Les partis politiques à l’heure de la reconstruction
L’élection du 1er octobre dernier a réservé bien des surprises aux analystes, aux sondeurs, aux électeurs et aux partis politiques eux-mêmes.
À l’exception de la CAQ et de QS qui ont enregistré des gains au-delà de leurs espérances, les partis traditionnels, PLQ et PQ ont dégringolé de façon dramatique.
NE PAS NÉGLIGER LA BASE
Avec moins d’un électeur francophone sur cinq et moins de 25 % des votes, le PLQ a enregistré sa pire défaite, en 40 ans, ne comptant plus que 29 députés alors que le PQ n’a fait élire que 10 députés.
Mais indépendamment des résultats, tous les partis politiques — gagnants ou perdants — ont besoin de se reconstruire, la CAQ comprise.
Les partis politiques ont souvent tendance à oublier d’où ils viennent une fois au pouvoir. Ils s’investissent dans la gouvernance de l’état et comptent sur leurs bilans pour se faire réélire. Cette approche n’opère plus.

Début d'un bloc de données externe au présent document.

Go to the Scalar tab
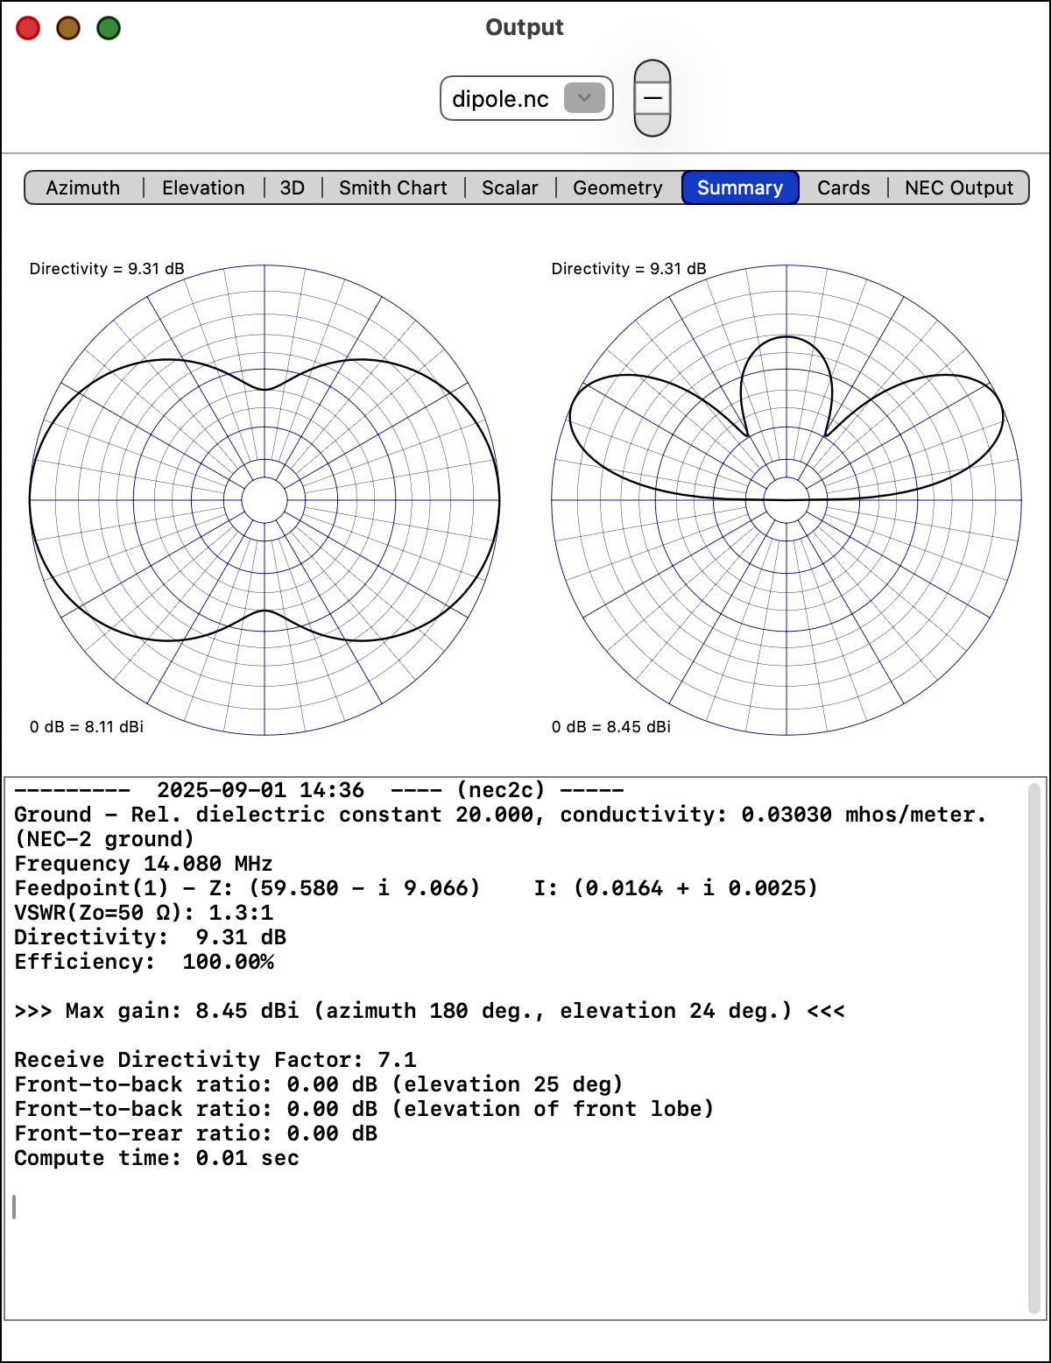Image resolution: width=1051 pixels, height=1363 pixels. [x=510, y=187]
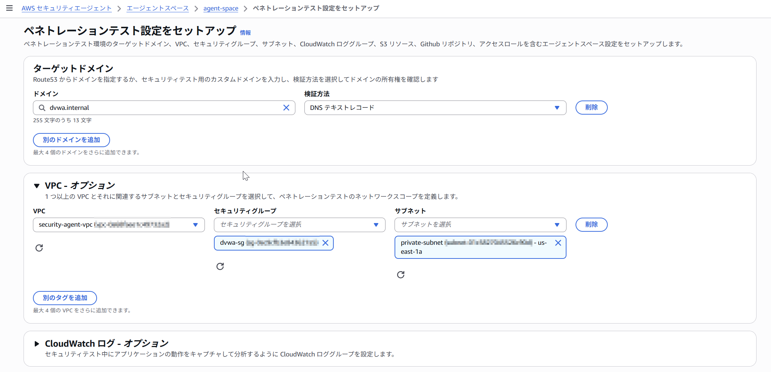
Task: Collapse the VPC - オプション section
Action: tap(37, 186)
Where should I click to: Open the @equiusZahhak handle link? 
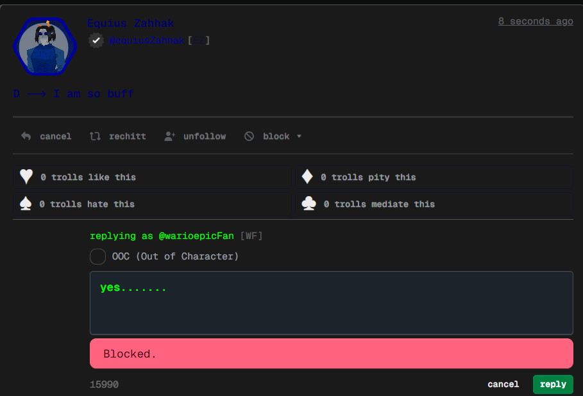click(146, 40)
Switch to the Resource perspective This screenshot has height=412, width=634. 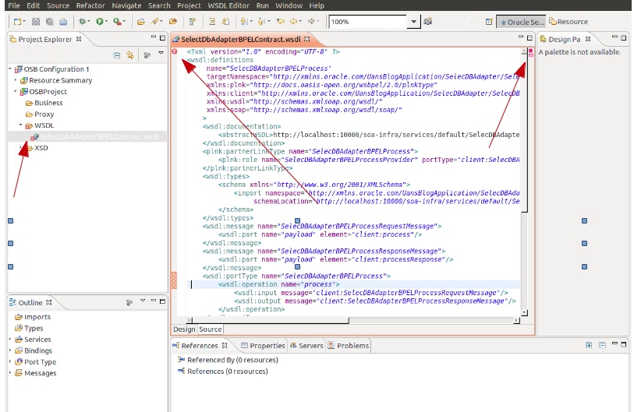(x=568, y=22)
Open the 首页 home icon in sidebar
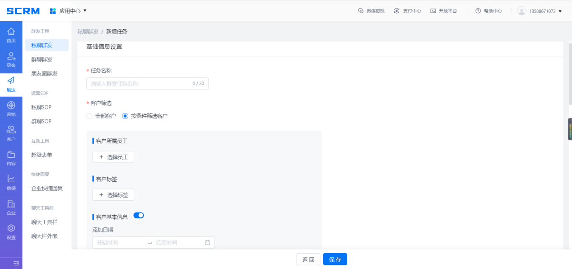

La CAQ fait donc face à ce défi d’autant plus qu’il s’agit d’un nouveau parti qui n’existe que depuis sept ans. Portée par la vague de changement, sa base militante est presque inexistante à Montréal et dans plusieurs régions du Québec.
Il est donc important pour le premier ministre, François Legault, de s’atteler dès à présent à cette tâche pour asseoir les assises de son parti partout au Québec.
Le PQ a, pour sa part, une grande côte à remonter. Bien que l’option de l’indépendance oscille toujours autour de 30 %, il n’a pas réussi à capter le vote souverainiste que lui dispute, désormais, QS.
Après le douloureux échec de la convergence avec QS, en 2017, la tâche ne sera pas facile pour le parti de René Lévesque de se reconstruire en vue de former le prochain gouvernement.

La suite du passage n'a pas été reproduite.